# Smith I/O - which color for replacement lens for bright sun?



## Hodgepodge (Dec 9, 2010)

DexterMichigan said:


> Hi guys, I bought a pair of Smith I/O last year after having eye surgery. I love the goggles, especially with two lenses, but thought they didn't cut the bright sun enough for my taste (could have been that I was boarding 1 month after surgery and was a more sensitive to the light than usual). My goggles came with Platinum Mirror (25% VLT - bright) and Sensor Mirror (70% VLT - cloudy). I was thinking of picking up another lens.

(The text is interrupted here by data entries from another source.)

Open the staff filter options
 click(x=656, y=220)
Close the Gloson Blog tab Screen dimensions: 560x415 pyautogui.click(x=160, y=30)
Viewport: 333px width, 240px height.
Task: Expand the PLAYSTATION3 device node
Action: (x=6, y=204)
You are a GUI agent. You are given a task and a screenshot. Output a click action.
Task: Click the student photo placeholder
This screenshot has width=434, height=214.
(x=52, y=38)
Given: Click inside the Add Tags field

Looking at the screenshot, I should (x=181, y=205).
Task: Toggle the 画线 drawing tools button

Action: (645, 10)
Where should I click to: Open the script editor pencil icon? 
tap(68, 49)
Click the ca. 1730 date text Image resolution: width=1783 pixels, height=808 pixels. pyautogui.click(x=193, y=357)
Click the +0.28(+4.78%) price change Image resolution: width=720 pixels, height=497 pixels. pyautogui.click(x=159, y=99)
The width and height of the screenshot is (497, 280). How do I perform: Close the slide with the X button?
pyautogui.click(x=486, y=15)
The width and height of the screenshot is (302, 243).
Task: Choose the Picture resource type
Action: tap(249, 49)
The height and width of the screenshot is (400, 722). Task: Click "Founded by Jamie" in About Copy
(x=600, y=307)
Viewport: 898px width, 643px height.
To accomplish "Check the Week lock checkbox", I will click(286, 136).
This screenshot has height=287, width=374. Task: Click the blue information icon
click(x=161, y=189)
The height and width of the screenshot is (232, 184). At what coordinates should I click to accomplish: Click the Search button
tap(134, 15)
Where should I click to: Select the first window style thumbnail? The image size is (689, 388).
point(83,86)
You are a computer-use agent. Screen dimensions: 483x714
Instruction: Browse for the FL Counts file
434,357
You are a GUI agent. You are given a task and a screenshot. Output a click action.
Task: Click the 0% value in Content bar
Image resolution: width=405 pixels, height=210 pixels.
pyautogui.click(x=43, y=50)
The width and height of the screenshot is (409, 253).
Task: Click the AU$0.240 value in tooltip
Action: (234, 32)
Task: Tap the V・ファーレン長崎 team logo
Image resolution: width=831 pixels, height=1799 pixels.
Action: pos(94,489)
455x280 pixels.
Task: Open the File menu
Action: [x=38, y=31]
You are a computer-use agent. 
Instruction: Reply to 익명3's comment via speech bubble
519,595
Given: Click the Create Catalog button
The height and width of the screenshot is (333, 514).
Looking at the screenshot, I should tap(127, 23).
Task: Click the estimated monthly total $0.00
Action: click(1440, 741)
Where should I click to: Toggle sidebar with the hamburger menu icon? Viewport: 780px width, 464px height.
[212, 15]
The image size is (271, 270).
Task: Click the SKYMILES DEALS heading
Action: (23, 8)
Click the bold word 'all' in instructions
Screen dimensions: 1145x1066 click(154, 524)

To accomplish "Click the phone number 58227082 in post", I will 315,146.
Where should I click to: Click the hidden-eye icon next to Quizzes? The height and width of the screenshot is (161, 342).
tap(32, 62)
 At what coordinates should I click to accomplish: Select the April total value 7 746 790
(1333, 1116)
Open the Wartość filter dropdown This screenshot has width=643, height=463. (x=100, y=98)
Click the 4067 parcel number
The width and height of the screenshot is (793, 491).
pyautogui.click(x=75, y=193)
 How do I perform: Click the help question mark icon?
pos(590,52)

What color lens would you recommend for the best bright day performance?
> 
> Gold Sol-X (7% VLT) - - sounds frighteningly dark.
> Red Sol-X (17% VLT)
> ...


Go red or green sol-x. I have both and they work great. Green looks cooler


----------



## Cr0_Reps_Smit (Jun 27, 2009)

anything lower then 25% will be more then enough for bright conditions so you could really go for any one of those. i would just go with whatever color you think looks the coolest or goes with your goggles/gear the best. i have the golds and they are pretty sweet but wanna get the green ones too.


----------



## buggravy (Feb 19, 2008)

I've had the Green and Red Sol-X, and both are great in bright sun. The view out is more or less a flip flop of the mirror tint. The green gave me more of a brown/amber tint to everything, and the red gave everything a more green/natural tint. I preferred the red for that reason.


----------



## pace704 (May 20, 2011)

Had the red in mine and they worked great, problem is you dont get that many bright days in Michigan haha


----------



## DexterMichigan (Feb 18, 2009)

pace704 said:


> Had the red in mine and they worked great, problem is you dont get that many bright days in Michigan haha


Or mountains to snowboard on  . I only ski in Michigan once or twice per year.

Although, there is a bunny hill near by and I joined a ski race league for the winter.


----------